Not: arkadaslar bu ne şu kadarcik yazdım iki gündür. Beynim durdu.·´¯'(>▂<)´¯'·.

Hemen biletlerimizi aldık ve ilk önce dönme dolaba bindik. Çok yükseliyordu çok farklı hissettiriyordu. Ayrıca korkutucuydu. Bir yerden sonra gözlerimi kapadım. Bu neydi ki birde 360'a bindim kalbim durmak üzereydi. Nobara uyarmıştı. Kendiside binmedi zaten. İndiğimde kendimde değildim. Nobaranın kollarına düştüm. Birden midemde ki sesle aniden kusuverdim. Nobaranın kıyafetlerini kirletmiştim. Nobara beni aniden itti ve azarlamaya başladı. Lavaboya gidip yeni aldığı kıyafetleri giydi. Yol boyunca özür diledim༼;´༎ຶ ۝ ༎ຶ༽. Akşam olmak üzereydi. Metro istasyonuna gittik . Hazır ramen alıp midemizi doyurduk. Daha sonra metro ile otobüs durağına vardık.

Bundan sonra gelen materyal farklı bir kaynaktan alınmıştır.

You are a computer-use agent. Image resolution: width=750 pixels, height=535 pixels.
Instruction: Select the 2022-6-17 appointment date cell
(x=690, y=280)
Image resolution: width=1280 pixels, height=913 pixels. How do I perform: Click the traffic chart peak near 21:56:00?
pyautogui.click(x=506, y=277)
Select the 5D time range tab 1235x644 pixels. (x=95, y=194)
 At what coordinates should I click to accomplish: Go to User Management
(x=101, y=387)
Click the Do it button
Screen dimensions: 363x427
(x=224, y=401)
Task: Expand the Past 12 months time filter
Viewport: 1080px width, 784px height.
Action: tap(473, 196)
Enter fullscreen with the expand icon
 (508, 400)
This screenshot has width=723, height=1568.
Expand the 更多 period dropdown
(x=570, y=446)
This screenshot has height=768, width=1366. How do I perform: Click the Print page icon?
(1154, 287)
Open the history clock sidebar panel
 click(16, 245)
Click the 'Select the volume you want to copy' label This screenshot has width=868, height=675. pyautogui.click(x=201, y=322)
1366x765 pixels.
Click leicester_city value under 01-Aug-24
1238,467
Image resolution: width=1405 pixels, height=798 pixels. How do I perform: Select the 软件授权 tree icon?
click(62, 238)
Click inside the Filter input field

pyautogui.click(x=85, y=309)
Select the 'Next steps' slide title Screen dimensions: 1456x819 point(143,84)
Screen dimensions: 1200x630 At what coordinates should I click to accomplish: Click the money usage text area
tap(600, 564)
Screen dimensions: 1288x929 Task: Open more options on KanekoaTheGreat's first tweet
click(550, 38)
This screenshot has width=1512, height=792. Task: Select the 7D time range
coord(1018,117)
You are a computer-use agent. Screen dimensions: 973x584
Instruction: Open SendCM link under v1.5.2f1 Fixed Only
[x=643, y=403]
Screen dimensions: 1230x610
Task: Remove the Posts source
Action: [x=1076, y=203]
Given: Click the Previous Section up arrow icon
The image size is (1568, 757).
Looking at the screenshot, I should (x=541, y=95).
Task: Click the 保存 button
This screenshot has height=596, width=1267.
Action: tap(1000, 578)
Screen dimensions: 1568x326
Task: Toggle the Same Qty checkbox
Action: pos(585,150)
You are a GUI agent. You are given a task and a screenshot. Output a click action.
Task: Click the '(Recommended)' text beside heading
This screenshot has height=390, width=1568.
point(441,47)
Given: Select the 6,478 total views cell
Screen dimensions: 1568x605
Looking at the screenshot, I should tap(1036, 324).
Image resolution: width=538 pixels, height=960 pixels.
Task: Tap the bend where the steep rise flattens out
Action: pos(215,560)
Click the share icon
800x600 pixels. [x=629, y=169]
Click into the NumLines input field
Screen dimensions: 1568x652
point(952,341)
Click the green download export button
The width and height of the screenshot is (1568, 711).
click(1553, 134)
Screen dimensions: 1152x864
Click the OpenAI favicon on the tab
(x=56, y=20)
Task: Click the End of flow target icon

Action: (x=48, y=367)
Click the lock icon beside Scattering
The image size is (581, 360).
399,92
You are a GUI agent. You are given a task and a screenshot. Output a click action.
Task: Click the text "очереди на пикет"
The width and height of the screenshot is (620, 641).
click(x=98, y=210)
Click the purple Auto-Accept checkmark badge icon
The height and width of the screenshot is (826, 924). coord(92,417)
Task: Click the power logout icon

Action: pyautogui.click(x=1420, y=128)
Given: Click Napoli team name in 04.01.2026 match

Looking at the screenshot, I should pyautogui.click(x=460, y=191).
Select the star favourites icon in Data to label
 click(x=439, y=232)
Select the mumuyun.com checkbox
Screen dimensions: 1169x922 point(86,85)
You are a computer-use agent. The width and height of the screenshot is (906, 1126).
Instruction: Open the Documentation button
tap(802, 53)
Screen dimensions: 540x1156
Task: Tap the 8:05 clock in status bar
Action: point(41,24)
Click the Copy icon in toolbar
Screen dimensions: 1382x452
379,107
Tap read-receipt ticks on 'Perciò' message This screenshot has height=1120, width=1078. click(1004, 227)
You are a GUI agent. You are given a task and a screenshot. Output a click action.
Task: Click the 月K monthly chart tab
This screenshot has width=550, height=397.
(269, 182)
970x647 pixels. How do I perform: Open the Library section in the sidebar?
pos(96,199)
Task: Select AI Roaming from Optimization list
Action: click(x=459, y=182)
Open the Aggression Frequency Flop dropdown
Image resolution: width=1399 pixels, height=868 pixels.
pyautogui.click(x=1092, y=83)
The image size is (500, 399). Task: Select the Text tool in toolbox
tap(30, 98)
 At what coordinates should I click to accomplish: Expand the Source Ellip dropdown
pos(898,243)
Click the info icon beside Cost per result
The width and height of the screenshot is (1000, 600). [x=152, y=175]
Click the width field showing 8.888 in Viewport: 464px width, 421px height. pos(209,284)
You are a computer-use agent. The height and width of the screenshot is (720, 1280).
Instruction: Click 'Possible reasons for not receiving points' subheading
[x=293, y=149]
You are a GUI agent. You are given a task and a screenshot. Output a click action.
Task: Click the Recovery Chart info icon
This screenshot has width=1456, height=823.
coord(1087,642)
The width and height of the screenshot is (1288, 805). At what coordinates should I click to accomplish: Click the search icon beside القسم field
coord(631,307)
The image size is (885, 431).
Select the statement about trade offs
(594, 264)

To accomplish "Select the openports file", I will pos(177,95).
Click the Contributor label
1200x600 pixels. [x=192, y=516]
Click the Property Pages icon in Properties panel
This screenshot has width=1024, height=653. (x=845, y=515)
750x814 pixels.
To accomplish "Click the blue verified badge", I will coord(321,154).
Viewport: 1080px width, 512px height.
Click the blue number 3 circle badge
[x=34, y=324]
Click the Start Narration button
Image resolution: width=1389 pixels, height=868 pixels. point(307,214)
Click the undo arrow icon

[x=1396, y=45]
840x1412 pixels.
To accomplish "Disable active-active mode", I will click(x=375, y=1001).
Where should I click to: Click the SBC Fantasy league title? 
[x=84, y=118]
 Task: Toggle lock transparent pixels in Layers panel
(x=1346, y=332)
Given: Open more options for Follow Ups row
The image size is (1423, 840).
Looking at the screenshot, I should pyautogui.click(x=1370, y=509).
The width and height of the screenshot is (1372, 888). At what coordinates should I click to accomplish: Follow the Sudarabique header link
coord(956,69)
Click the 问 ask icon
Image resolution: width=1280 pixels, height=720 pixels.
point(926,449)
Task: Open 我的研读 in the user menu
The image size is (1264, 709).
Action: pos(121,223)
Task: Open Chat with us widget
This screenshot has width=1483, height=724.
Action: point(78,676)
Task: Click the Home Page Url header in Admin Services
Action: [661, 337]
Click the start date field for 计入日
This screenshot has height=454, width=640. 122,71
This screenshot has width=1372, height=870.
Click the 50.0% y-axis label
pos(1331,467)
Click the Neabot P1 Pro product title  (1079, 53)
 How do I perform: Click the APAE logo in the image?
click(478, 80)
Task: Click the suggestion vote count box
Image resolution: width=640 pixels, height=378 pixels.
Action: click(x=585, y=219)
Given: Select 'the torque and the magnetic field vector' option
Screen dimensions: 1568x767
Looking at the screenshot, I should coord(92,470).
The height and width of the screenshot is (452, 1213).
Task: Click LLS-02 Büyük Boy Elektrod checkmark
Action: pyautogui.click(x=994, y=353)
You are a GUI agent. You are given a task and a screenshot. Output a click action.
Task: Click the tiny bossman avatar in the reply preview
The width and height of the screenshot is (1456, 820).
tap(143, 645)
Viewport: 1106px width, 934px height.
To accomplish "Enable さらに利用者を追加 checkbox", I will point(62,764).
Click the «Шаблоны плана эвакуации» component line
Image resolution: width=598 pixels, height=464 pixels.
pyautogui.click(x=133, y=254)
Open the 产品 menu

Otobüs durağında beklerken yerde 4. Seviye küçük bir lanet gördüm. Ayağımla basarak onu ezdim. Otobüs gelmişti. Binip okula vardık. Artık akşamdı. Dışarıda kimse kalmamıştı. Merdivenlerden çıktık ve ana salona gittik. Kapıyı açtığımda oda karanlıktı. Birden kapı arkamdan kapandı. Nobarada benle içeriye girmişti. Ama ben onu farkedememiştim.
Sonra. Birden ışıklar açıldı, konfetiler patlatıldı büyük bir gürültü koptu. Ah doğru BUGÜN BENİM DOĞUM GÜNÜMDÜ! nobara beni bu yüzden dışarı çağırmıştı görev ve stresten dolayı unutmuştum. Ani şaşkınlık içerisindeydim. Mumları üfledim ve herkese teşekkür edip sarıldım.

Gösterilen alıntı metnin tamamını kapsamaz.